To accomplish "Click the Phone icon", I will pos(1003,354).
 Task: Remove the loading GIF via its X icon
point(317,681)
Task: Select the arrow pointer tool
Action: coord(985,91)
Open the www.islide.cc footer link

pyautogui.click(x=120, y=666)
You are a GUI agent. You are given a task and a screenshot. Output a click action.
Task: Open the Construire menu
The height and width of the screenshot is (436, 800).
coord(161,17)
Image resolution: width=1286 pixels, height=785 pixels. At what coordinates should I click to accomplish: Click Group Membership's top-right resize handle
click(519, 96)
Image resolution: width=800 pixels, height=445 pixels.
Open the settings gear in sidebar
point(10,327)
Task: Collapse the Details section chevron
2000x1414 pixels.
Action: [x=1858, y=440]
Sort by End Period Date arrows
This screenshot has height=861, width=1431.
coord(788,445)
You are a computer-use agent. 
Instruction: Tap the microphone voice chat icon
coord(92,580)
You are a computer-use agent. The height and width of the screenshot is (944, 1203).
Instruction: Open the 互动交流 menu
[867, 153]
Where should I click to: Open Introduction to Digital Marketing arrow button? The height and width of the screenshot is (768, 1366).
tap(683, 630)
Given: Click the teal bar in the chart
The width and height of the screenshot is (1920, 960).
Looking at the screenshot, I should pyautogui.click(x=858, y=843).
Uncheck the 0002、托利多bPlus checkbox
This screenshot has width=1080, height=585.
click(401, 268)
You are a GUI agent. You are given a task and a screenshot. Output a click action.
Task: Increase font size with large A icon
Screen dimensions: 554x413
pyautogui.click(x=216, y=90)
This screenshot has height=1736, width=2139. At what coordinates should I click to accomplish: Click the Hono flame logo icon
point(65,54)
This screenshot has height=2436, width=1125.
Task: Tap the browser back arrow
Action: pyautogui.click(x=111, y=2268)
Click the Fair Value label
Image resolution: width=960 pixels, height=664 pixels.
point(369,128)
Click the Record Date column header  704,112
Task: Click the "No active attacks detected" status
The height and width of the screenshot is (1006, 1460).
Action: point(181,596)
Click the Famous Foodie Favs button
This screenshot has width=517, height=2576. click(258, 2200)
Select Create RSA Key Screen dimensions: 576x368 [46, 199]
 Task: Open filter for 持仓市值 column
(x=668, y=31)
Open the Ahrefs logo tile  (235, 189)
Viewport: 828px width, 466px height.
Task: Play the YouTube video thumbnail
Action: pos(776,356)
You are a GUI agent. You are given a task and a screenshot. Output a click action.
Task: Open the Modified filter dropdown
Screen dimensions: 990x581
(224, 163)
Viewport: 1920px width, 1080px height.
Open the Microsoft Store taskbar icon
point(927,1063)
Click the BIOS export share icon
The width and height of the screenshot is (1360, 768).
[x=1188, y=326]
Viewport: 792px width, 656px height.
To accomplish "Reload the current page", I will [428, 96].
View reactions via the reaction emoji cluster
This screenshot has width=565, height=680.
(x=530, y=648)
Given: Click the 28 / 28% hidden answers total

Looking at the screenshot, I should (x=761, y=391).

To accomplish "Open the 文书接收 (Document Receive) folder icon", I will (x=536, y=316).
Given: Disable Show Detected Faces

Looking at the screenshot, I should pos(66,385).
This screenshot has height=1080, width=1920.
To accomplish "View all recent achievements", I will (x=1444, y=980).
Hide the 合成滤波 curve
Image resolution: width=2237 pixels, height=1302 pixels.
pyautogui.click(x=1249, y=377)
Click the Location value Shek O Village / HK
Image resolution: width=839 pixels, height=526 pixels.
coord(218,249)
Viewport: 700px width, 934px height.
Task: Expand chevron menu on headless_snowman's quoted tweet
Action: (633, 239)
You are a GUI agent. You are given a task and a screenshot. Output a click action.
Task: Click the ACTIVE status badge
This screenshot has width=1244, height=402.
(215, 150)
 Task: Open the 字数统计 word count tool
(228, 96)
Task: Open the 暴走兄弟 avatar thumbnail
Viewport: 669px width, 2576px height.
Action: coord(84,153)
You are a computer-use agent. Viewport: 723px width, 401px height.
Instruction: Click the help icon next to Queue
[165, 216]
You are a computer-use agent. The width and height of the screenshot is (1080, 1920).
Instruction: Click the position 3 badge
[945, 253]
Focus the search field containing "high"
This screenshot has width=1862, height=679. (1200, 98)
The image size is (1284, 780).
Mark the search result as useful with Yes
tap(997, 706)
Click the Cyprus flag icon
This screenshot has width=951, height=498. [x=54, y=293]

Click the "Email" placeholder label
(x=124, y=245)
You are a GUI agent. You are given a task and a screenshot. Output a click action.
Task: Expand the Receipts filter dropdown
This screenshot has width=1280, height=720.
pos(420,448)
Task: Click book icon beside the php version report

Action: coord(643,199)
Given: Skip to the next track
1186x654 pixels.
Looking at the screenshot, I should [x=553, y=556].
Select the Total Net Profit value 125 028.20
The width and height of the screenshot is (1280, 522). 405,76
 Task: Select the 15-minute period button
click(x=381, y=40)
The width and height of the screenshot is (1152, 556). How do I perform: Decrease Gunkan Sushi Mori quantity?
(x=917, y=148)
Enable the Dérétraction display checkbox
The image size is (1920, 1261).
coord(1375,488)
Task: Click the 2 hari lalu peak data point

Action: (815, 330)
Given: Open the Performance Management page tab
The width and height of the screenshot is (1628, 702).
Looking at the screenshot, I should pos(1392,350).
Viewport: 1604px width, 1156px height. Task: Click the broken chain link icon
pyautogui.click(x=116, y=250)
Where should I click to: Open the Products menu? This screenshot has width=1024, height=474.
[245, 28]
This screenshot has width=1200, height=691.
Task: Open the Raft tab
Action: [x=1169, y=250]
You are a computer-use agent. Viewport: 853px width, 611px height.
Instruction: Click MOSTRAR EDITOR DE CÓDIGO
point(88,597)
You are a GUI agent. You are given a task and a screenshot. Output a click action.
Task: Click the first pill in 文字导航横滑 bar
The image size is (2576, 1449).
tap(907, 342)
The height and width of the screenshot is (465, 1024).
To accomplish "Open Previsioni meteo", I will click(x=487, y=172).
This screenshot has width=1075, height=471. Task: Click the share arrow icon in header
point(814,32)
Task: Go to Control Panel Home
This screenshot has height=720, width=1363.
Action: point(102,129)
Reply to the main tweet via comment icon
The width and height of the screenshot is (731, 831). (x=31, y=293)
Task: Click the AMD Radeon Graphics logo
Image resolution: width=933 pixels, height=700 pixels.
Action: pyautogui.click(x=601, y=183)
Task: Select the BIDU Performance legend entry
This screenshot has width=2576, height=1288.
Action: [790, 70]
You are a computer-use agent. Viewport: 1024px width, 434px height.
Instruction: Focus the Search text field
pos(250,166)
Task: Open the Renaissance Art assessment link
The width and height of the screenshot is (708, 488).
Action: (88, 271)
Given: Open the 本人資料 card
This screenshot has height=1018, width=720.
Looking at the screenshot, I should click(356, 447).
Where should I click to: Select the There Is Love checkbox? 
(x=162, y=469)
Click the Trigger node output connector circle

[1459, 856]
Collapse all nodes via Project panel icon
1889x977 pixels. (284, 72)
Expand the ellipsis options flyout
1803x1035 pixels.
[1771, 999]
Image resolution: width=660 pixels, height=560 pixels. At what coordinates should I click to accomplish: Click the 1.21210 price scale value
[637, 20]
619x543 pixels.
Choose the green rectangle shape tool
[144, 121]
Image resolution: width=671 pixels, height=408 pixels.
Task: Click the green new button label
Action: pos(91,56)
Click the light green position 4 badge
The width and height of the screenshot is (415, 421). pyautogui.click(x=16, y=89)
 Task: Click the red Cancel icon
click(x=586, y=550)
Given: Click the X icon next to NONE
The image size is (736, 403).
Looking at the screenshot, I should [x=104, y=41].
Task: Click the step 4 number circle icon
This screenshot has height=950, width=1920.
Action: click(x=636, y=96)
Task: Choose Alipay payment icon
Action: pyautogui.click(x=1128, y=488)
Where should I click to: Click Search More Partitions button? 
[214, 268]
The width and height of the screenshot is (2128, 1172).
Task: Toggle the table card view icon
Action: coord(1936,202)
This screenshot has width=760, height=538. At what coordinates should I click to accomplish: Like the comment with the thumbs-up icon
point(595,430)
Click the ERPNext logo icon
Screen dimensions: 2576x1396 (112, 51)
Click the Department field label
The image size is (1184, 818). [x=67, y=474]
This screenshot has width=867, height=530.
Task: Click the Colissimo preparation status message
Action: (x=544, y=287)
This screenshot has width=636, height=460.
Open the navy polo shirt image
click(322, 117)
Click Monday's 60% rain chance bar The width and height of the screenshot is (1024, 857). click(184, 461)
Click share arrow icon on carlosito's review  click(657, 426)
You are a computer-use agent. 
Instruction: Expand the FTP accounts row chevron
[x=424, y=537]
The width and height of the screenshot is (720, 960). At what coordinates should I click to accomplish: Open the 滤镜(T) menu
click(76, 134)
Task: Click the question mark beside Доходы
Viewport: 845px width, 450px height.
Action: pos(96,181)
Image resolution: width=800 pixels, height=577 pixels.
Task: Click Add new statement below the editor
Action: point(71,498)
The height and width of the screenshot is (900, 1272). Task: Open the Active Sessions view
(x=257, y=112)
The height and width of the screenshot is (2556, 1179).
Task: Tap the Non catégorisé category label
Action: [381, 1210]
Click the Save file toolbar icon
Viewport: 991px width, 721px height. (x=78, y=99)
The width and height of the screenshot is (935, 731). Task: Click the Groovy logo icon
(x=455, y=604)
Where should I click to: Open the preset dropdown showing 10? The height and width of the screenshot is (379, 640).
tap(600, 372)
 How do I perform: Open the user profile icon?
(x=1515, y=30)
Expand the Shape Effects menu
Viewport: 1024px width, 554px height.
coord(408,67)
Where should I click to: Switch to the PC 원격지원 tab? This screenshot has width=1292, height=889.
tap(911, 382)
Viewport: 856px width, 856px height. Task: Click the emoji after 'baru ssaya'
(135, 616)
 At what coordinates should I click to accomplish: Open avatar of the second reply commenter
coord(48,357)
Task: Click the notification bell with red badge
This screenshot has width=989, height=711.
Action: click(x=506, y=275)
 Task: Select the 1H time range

^^^^

Exercise requirements:
Copy out again, with no changes, every line of the material above from the one containing "Where should I click to: Open the Products" down to the one containing "point(88,597)", both included.

Full answer:
Where should I click to: Open the Products menu? This screenshot has width=1024, height=474.
[245, 28]
This screenshot has width=1200, height=691.
Task: Open the Raft tab
Action: [x=1169, y=250]
You are a computer-use agent. Viewport: 853px width, 611px height.
Instruction: Click MOSTRAR EDITOR DE CÓDIGO
point(88,597)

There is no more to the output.